Work task
Return each line exactly, beginning with the one that has "The image size is (1920, 1296)." and finishing with the final line of the material. Drop any pictures.

Source material
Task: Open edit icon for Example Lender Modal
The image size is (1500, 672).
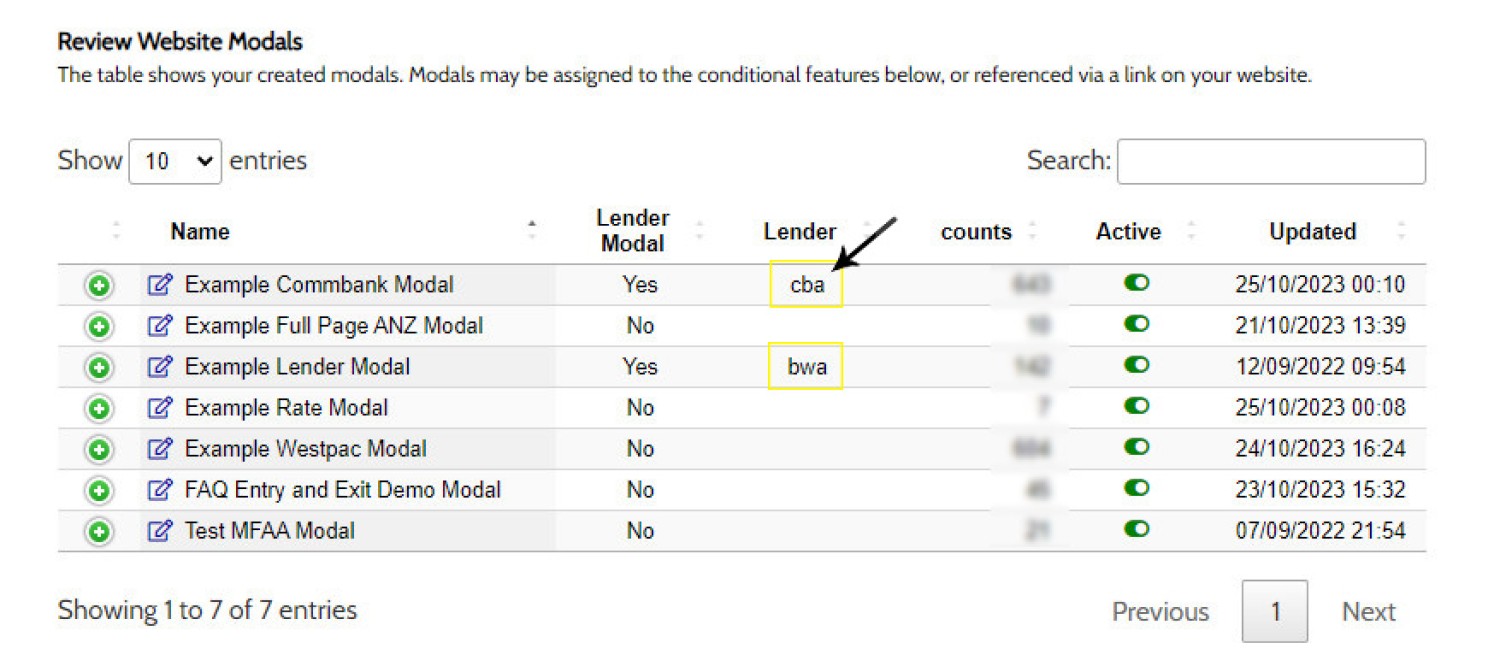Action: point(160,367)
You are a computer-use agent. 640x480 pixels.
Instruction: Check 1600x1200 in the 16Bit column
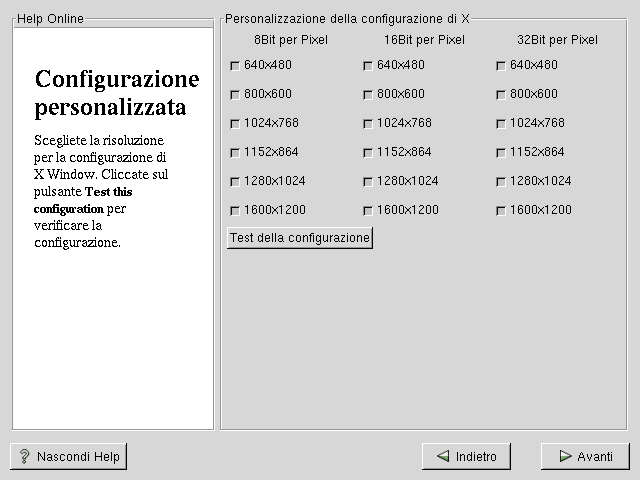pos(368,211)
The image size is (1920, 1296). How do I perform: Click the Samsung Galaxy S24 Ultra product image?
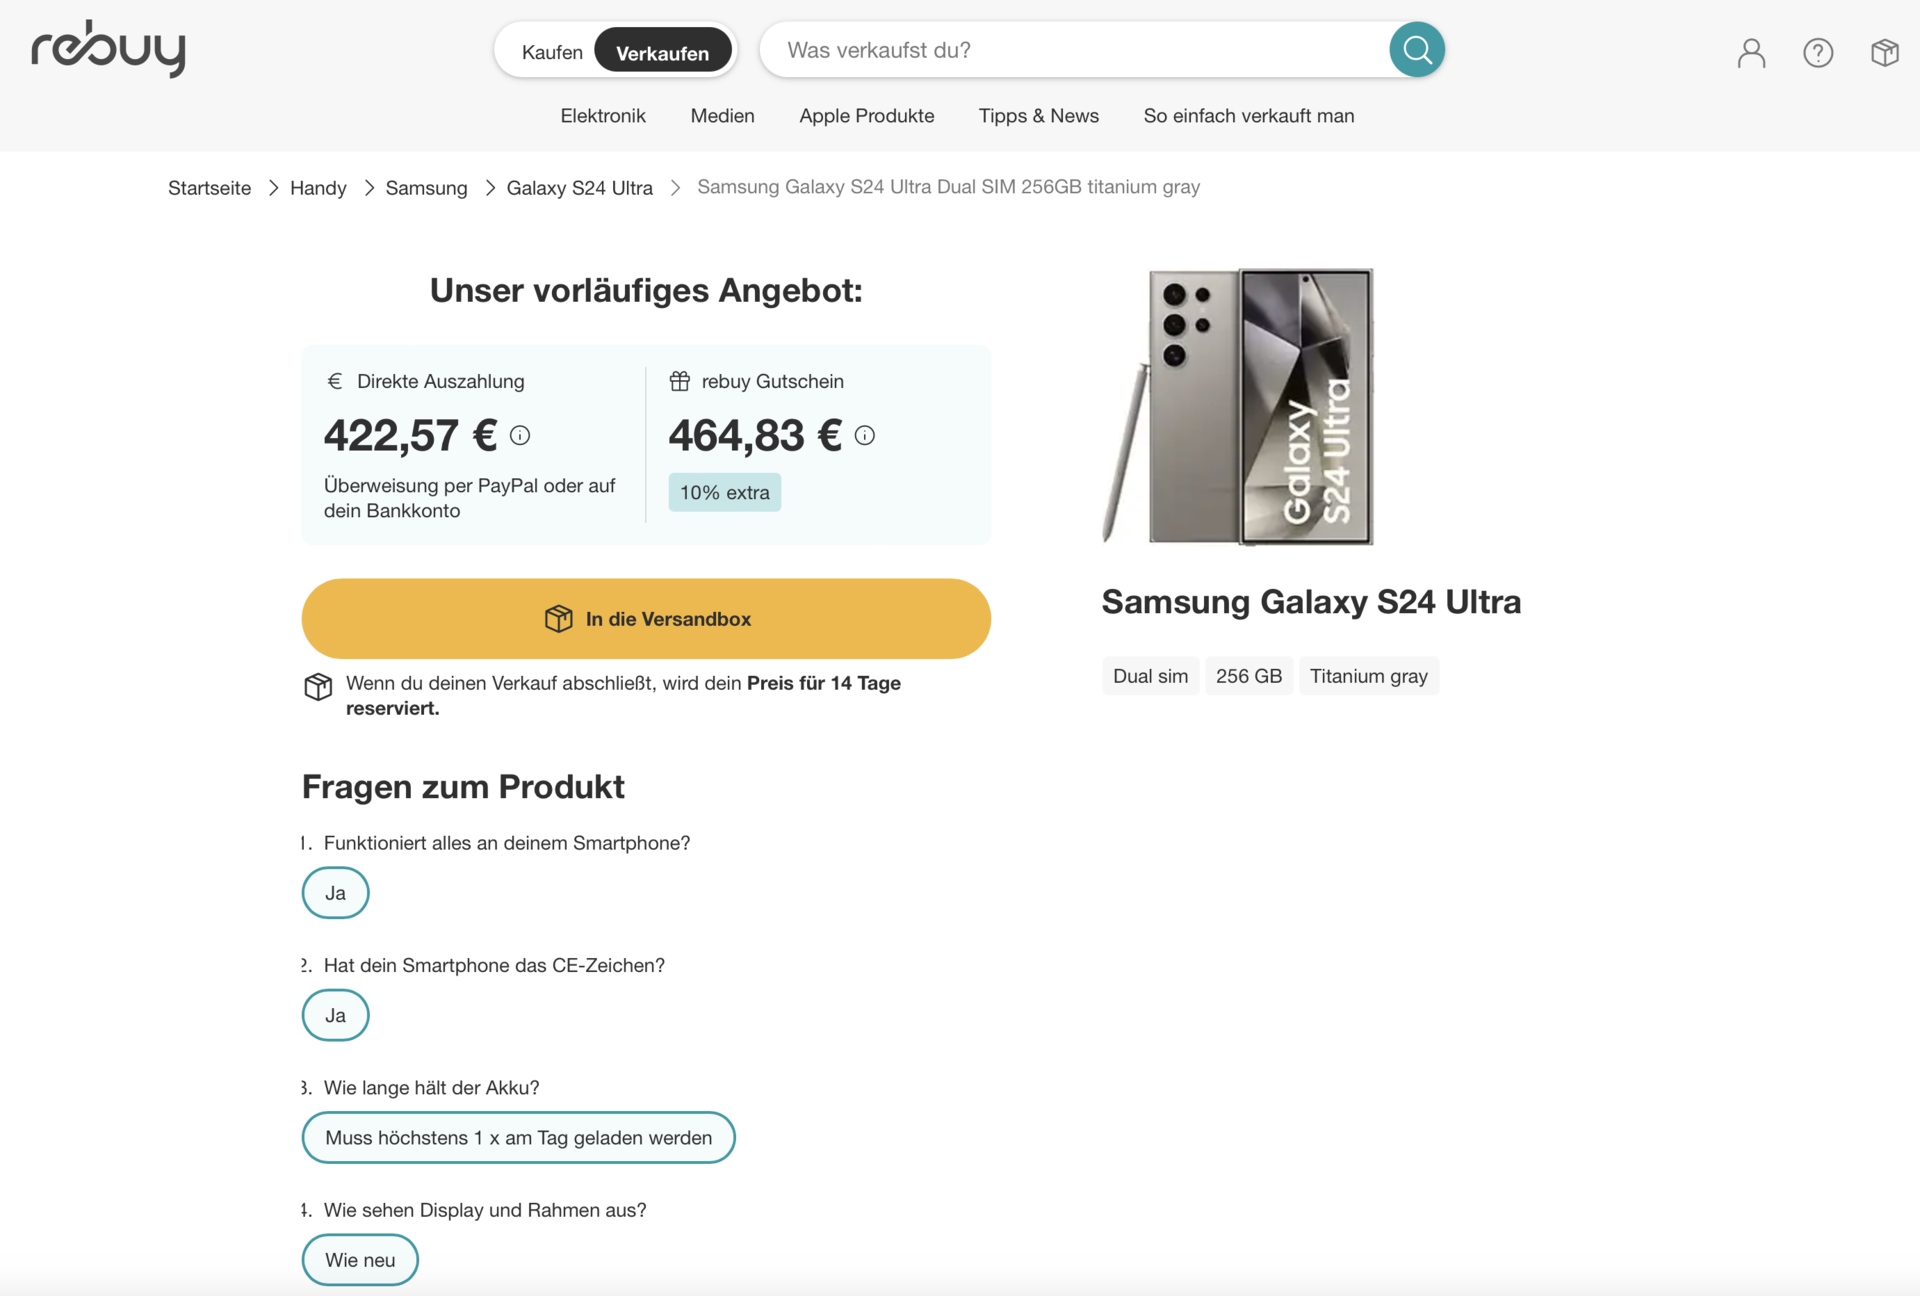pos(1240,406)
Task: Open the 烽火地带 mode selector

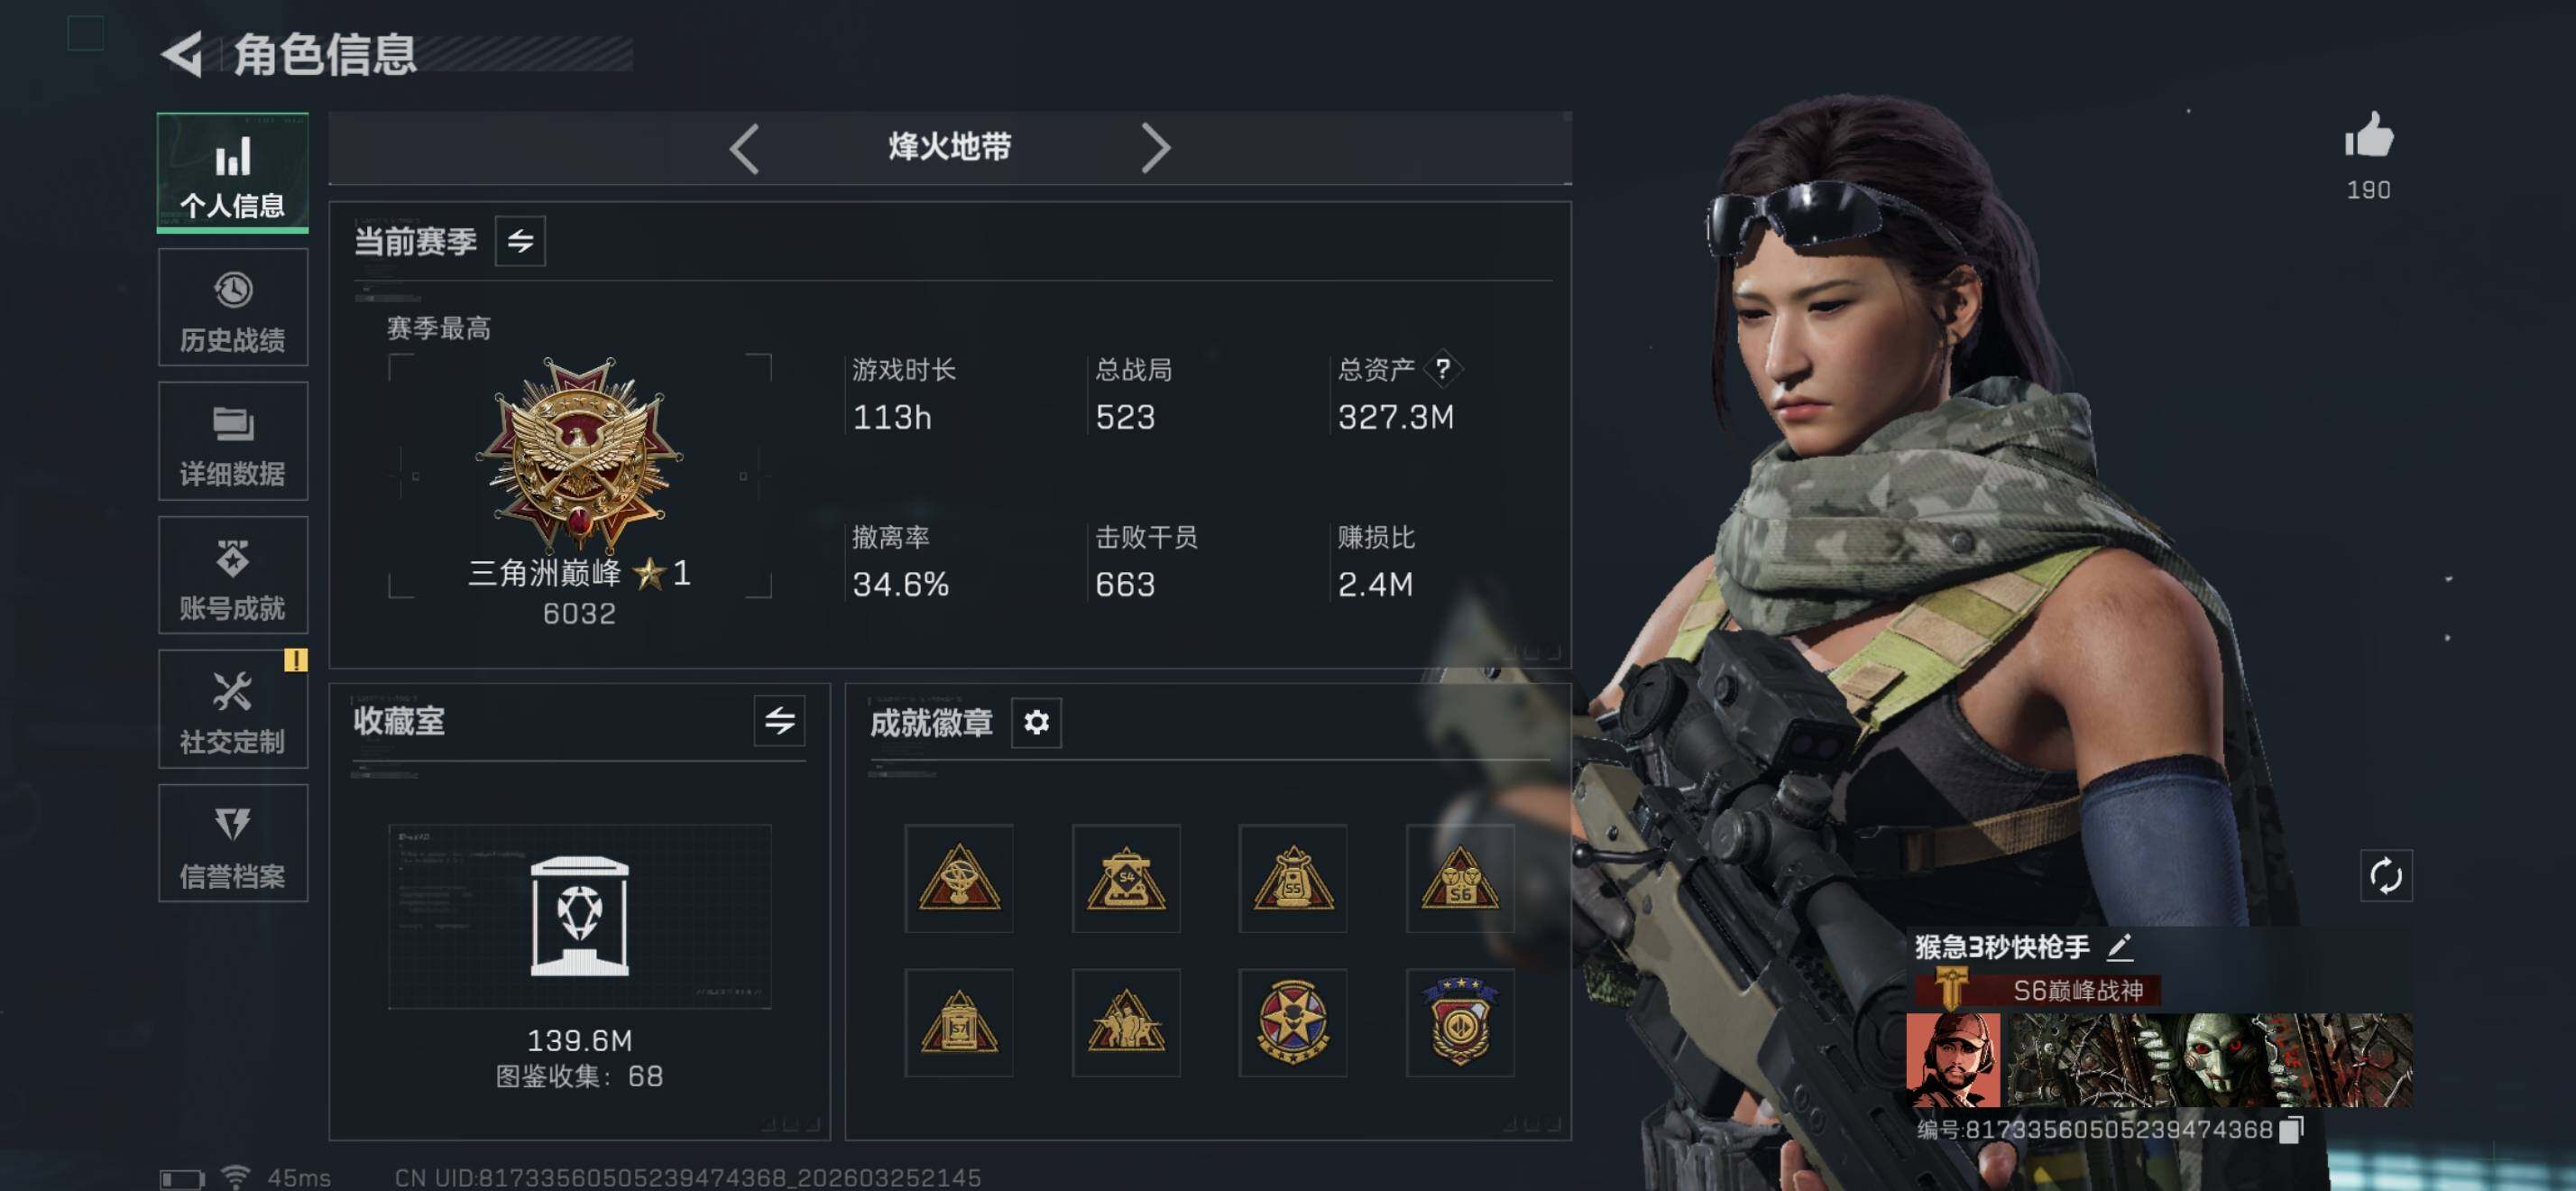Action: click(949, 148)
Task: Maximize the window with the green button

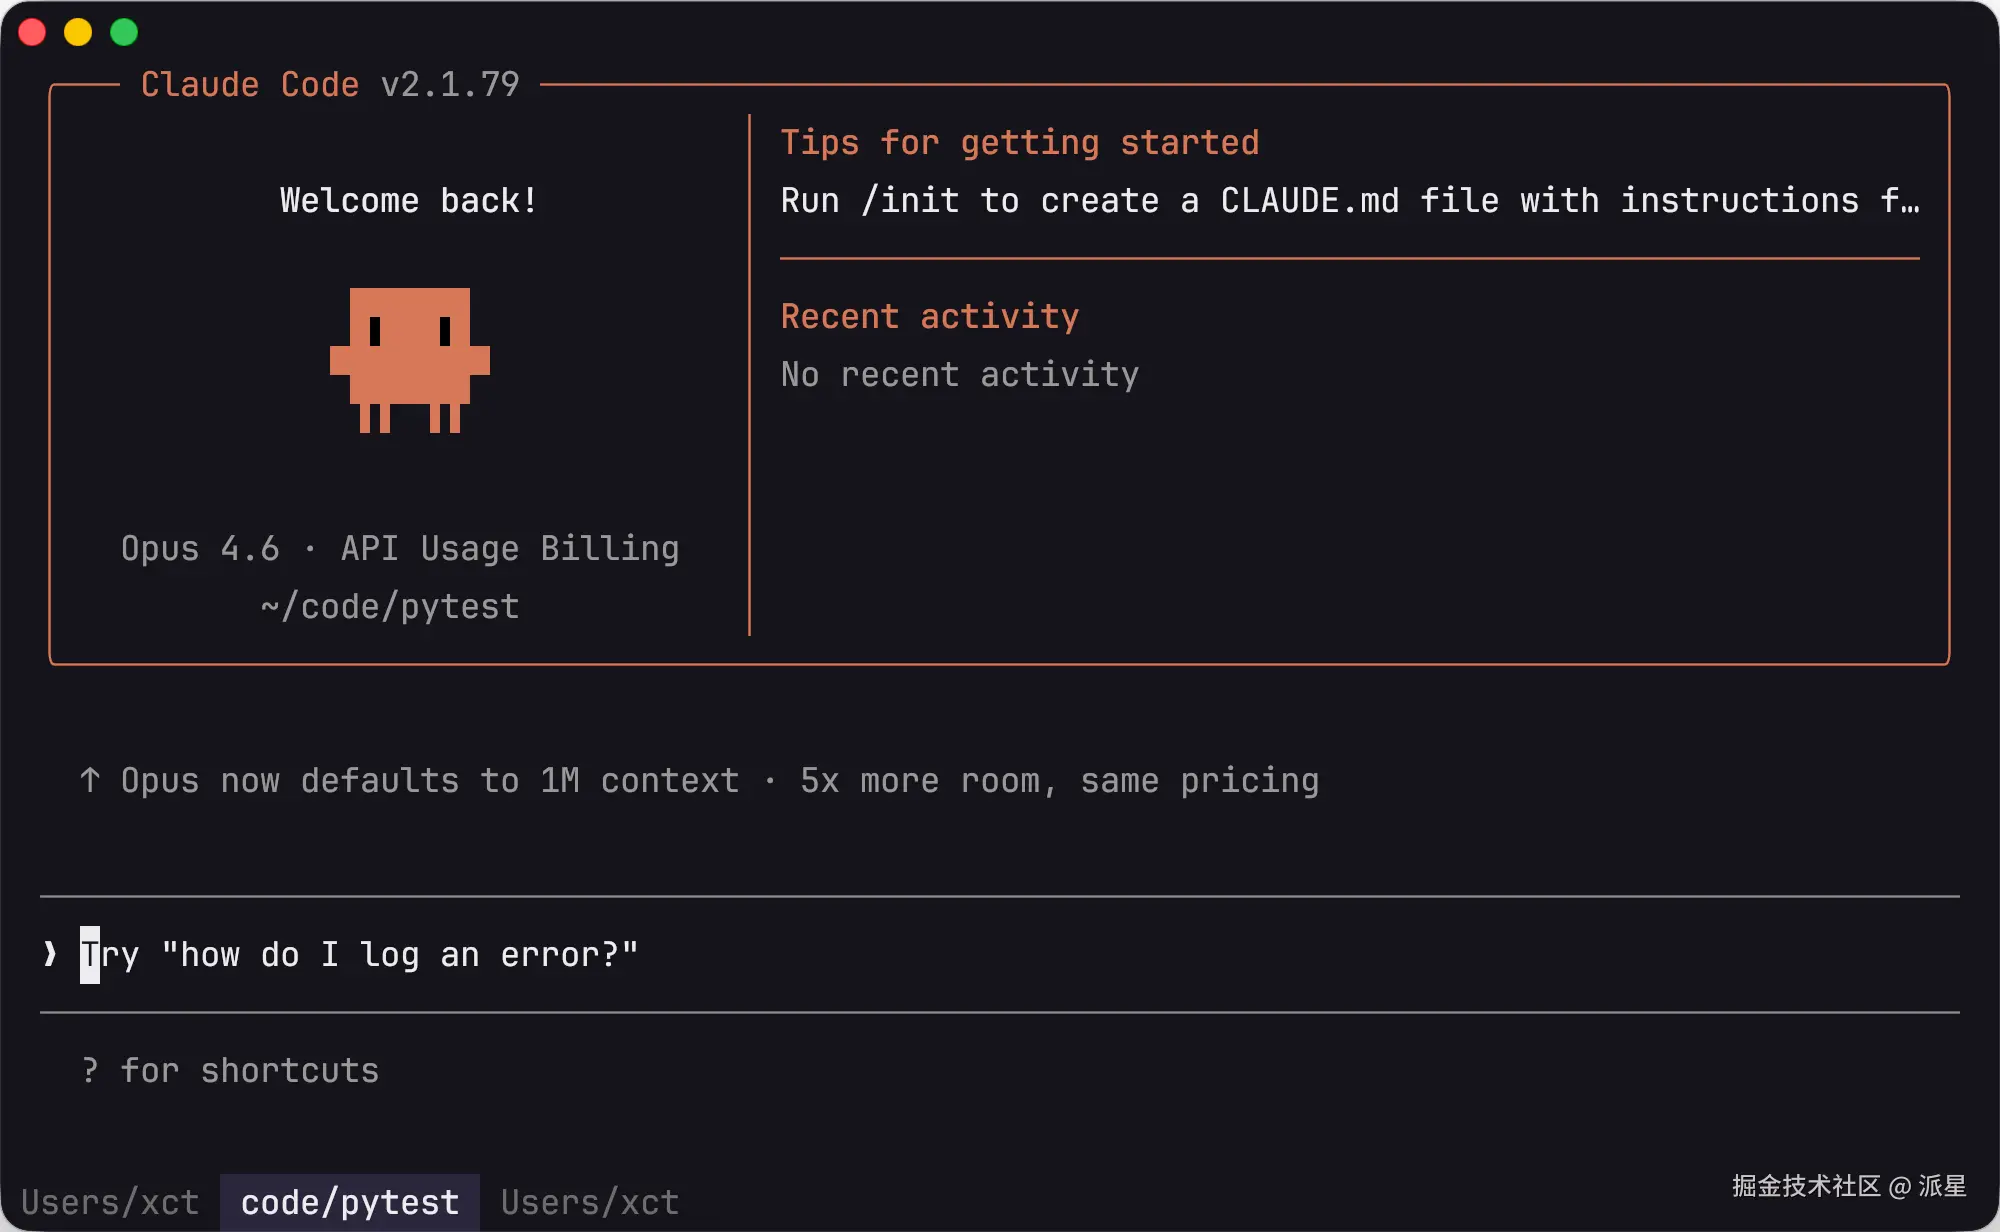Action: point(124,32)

Answer to the exercise
The image size is (1920, 1296). How do I perform: Click the Samsung Galaxy S24 Ultra product image?
pos(1240,406)
Task: Open the 烽火地带 mode selector

Action: click(949, 148)
Task: Maximize the window with the green button

Action: point(124,32)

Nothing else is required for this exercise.